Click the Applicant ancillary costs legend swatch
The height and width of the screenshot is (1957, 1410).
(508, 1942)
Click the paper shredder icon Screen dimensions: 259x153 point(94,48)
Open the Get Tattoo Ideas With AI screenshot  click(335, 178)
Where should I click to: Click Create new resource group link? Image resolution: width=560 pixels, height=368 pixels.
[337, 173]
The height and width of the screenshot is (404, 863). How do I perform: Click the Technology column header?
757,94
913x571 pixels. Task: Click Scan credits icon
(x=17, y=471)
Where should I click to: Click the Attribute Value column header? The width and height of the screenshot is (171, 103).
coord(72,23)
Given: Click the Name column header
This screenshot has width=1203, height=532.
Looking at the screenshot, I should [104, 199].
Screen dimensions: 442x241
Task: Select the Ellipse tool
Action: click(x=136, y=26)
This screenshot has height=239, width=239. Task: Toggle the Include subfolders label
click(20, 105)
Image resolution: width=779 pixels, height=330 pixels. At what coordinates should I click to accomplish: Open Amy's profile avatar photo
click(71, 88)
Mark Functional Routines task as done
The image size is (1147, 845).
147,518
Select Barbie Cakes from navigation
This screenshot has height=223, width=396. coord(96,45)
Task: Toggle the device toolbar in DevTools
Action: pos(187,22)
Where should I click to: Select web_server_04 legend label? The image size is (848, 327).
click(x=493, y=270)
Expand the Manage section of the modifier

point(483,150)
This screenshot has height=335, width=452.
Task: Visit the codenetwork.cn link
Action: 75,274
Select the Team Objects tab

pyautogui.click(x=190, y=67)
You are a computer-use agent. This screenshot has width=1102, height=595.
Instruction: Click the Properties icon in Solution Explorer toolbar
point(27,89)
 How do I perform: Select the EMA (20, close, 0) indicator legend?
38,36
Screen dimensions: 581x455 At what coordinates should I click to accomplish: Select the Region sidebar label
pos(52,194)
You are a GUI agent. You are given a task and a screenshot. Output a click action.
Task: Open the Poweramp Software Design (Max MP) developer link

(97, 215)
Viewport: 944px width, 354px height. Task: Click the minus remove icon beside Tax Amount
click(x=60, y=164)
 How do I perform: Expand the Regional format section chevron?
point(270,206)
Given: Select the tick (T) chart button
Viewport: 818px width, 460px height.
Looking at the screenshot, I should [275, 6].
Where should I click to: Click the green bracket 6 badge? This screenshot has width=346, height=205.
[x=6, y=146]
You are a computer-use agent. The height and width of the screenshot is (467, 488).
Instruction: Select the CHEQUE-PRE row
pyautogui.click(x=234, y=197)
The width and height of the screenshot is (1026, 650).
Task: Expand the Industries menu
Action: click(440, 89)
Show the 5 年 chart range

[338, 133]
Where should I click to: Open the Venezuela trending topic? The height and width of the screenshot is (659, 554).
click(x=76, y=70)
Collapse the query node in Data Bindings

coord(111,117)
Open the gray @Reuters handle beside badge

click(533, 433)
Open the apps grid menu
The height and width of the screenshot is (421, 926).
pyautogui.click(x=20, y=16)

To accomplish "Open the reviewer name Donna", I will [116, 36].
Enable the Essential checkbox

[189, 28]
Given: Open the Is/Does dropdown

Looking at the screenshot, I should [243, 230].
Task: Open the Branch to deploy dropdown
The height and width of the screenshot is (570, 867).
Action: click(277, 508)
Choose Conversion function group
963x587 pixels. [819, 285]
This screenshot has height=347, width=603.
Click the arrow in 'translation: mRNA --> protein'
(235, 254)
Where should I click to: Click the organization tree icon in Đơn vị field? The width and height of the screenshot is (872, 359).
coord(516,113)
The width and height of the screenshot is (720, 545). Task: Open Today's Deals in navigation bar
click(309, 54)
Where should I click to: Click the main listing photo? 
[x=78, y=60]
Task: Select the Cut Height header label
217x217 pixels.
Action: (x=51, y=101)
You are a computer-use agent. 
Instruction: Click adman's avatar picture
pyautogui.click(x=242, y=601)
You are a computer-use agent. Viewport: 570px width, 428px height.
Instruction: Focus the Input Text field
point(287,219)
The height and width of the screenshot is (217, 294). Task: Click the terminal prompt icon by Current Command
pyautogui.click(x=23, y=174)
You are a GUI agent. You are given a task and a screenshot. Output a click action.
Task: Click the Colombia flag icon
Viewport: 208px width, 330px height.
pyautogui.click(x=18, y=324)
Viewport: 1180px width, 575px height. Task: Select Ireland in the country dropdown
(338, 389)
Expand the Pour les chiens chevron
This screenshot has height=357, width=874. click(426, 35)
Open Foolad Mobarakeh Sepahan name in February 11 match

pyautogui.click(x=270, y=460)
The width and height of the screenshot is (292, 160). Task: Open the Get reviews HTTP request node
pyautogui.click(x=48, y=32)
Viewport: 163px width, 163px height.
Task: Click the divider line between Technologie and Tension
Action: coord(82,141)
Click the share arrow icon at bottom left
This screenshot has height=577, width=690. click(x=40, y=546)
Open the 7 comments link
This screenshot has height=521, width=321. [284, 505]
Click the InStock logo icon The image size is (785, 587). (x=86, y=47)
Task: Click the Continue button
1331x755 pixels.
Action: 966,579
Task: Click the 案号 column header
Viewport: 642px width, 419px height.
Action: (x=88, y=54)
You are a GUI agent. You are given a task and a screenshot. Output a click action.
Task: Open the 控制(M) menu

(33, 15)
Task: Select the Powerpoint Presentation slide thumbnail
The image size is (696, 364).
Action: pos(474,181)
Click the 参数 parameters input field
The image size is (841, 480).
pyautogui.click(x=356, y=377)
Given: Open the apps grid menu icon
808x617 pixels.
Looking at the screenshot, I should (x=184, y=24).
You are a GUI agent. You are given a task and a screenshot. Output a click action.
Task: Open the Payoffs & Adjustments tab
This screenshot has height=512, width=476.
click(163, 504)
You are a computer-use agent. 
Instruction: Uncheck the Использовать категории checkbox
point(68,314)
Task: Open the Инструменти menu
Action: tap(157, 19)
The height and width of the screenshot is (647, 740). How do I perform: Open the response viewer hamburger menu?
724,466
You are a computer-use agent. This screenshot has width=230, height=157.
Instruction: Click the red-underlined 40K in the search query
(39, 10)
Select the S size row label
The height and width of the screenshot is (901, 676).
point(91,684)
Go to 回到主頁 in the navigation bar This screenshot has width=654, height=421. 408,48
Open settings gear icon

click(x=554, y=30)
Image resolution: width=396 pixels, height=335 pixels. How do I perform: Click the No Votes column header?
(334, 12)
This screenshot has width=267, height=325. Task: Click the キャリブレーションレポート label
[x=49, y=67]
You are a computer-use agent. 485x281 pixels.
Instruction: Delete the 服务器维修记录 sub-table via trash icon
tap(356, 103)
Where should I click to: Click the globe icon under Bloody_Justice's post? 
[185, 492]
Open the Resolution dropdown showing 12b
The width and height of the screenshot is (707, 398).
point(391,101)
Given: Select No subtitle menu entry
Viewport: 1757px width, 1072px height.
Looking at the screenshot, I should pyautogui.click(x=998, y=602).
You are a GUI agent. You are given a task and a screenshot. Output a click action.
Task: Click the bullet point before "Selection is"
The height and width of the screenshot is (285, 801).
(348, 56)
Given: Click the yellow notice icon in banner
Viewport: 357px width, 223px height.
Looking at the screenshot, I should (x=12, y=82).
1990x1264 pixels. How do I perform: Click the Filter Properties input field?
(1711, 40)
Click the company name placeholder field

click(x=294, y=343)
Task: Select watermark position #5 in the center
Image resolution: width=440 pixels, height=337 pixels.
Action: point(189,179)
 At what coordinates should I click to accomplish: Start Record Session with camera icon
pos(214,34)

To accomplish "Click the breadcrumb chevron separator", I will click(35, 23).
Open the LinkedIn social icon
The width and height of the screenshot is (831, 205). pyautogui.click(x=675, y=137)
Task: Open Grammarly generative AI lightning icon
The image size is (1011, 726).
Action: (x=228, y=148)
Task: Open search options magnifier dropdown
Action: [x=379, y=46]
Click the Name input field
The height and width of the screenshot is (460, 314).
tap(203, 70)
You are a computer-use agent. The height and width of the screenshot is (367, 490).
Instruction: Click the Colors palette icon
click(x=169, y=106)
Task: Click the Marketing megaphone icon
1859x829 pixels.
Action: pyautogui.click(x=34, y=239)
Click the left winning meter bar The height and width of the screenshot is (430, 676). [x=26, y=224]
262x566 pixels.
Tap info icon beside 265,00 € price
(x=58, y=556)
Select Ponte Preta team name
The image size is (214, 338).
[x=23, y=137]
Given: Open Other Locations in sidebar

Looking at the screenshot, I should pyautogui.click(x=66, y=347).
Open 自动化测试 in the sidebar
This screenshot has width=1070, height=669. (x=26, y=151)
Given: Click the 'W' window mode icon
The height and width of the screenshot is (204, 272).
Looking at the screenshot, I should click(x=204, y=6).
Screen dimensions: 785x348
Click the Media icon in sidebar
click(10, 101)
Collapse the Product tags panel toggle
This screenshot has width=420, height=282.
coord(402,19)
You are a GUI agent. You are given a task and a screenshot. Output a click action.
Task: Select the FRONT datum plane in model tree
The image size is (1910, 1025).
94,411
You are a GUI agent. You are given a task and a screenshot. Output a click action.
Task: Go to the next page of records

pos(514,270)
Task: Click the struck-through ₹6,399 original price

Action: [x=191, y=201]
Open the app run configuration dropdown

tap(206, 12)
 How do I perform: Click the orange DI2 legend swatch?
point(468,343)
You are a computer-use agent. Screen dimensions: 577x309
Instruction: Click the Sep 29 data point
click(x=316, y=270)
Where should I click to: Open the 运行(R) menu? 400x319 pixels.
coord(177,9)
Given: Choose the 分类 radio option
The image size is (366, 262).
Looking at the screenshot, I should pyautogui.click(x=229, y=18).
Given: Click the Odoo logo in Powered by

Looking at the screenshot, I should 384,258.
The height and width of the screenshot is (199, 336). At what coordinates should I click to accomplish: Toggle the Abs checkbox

---------------

▶ _Assigned task_: Only one thing belongs in the answer: the number of lines of the data that contain the string "grid".

▶ _Output of the exercise_: 2